[START OF Record excerpts]

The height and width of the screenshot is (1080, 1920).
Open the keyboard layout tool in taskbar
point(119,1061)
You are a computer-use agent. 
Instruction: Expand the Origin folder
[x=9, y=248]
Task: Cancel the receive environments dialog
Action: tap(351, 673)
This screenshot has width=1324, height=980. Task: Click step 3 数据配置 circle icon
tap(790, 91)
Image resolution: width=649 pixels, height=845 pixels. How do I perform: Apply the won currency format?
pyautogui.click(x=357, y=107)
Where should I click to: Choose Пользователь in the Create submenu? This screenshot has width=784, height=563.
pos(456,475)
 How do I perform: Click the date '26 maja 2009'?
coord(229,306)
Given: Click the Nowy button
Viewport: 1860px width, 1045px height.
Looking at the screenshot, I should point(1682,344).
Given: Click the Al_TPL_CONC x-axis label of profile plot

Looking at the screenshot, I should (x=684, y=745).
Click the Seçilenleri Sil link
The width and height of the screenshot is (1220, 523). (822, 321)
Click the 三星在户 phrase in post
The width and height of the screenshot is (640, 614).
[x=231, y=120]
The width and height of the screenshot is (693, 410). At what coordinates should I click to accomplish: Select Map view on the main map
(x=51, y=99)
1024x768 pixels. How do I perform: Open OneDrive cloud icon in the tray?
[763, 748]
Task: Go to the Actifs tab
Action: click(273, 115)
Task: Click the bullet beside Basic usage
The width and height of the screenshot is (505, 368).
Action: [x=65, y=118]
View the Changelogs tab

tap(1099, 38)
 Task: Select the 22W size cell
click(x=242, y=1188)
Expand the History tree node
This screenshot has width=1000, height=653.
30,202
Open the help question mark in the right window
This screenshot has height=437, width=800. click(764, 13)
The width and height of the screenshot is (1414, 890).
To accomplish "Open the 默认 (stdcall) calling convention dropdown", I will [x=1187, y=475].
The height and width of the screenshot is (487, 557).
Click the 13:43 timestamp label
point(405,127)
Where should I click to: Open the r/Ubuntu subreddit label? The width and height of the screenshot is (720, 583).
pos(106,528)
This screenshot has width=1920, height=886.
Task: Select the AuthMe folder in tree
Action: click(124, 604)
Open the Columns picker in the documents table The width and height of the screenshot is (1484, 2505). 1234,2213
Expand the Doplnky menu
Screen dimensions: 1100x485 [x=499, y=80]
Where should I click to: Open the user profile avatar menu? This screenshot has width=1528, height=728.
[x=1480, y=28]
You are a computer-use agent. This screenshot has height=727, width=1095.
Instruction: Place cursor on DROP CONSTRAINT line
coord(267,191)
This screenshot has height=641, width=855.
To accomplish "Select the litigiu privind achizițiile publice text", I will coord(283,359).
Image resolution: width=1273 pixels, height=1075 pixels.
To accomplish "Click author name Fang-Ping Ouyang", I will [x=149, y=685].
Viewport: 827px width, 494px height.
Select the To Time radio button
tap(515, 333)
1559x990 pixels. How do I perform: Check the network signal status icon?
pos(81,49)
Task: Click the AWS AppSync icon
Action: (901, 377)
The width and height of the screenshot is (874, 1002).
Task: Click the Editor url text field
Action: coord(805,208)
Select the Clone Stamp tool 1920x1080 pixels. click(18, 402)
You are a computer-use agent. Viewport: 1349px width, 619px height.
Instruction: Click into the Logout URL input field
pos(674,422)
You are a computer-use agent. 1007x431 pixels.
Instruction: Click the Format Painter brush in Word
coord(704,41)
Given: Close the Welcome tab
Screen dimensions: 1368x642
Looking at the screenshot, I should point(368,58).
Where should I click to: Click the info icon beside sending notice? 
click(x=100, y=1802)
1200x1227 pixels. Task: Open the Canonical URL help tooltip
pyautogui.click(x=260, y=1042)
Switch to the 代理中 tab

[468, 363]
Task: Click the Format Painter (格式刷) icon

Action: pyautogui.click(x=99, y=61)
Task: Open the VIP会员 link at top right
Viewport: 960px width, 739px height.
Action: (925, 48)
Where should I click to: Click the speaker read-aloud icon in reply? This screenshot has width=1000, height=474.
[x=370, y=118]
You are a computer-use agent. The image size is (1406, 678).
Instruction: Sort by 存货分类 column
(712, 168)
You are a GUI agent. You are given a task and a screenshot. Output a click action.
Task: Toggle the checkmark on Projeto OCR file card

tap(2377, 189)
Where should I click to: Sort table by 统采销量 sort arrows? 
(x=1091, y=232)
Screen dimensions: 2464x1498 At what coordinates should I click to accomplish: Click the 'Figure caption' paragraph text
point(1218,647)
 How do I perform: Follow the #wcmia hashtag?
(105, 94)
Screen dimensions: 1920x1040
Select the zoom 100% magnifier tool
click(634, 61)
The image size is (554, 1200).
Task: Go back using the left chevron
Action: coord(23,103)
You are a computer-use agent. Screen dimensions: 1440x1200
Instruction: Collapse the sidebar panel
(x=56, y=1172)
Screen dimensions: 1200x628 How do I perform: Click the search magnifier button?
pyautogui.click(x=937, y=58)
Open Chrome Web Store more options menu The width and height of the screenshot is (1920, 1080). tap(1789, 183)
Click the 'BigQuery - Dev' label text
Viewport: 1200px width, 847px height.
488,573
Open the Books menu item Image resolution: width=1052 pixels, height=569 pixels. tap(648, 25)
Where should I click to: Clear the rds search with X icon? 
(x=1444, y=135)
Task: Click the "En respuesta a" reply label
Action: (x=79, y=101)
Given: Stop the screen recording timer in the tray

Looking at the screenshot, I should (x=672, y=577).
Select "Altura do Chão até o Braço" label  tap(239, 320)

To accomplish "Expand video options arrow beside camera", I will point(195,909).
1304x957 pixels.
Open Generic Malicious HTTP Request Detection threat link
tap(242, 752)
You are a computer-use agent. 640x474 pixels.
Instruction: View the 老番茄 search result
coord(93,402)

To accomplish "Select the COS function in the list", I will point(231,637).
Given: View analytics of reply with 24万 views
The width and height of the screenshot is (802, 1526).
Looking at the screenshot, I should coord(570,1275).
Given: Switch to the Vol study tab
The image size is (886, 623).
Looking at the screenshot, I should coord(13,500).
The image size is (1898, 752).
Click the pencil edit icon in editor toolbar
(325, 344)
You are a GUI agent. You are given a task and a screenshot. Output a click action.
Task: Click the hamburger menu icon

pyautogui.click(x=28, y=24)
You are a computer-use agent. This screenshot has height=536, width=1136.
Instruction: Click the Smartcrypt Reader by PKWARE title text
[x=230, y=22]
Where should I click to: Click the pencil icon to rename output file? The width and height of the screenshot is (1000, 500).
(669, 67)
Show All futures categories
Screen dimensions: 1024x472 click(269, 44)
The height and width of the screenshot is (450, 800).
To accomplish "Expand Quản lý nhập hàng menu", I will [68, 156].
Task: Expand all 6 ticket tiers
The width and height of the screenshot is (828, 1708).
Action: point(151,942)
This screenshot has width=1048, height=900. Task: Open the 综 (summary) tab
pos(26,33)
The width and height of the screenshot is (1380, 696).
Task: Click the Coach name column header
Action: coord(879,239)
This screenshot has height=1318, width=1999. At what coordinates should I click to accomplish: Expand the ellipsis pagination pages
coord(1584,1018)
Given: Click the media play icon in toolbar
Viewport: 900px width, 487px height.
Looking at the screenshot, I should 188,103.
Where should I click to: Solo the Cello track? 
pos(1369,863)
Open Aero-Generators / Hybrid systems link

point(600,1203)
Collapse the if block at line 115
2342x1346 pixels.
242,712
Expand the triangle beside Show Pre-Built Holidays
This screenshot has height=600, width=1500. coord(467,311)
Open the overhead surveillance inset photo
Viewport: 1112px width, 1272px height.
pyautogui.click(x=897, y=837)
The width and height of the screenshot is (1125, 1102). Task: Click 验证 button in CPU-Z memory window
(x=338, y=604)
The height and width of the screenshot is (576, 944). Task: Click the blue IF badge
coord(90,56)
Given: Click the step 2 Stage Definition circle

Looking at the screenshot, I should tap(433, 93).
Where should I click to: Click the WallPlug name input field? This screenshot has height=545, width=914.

[END OF Record excerpts]

Reproduce the listing verbatim from its first line up to and including the line with "will [x=1187, y=475].".

-- Solution to the exercise --
The height and width of the screenshot is (1080, 1920).
Open the keyboard layout tool in taskbar
point(119,1061)
You are a computer-use agent. 
Instruction: Expand the Origin folder
[x=9, y=248]
Task: Cancel the receive environments dialog
Action: tap(351, 673)
This screenshot has width=1324, height=980. Task: Click step 3 数据配置 circle icon
tap(790, 91)
Image resolution: width=649 pixels, height=845 pixels. How do I perform: Apply the won currency format?
pyautogui.click(x=357, y=107)
Where should I click to: Choose Пользователь in the Create submenu? This screenshot has width=784, height=563.
pos(456,475)
 How do I perform: Click the date '26 maja 2009'?
coord(229,306)
Given: Click the Nowy button
Viewport: 1860px width, 1045px height.
Looking at the screenshot, I should point(1682,344).
Given: Click the Al_TPL_CONC x-axis label of profile plot

Looking at the screenshot, I should (x=684, y=745).
Click the Seçilenleri Sil link
The width and height of the screenshot is (1220, 523). (822, 321)
Click the 三星在户 phrase in post
The width and height of the screenshot is (640, 614).
[x=231, y=120]
The width and height of the screenshot is (693, 410). At what coordinates should I click to accomplish: Select Map view on the main map
(x=51, y=99)
1024x768 pixels. How do I perform: Open OneDrive cloud icon in the tray?
[763, 748]
Task: Go to the Actifs tab
Action: click(273, 115)
Task: Click the bullet beside Basic usage
The width and height of the screenshot is (505, 368).
Action: [x=65, y=118]
View the Changelogs tab

tap(1099, 38)
 Task: Select the 22W size cell
click(x=242, y=1188)
Expand the History tree node
This screenshot has width=1000, height=653.
30,202
Open the help question mark in the right window
This screenshot has height=437, width=800. click(764, 13)
The width and height of the screenshot is (1414, 890).
To accomplish "Open the 默认 (stdcall) calling convention dropdown", I will [x=1187, y=475].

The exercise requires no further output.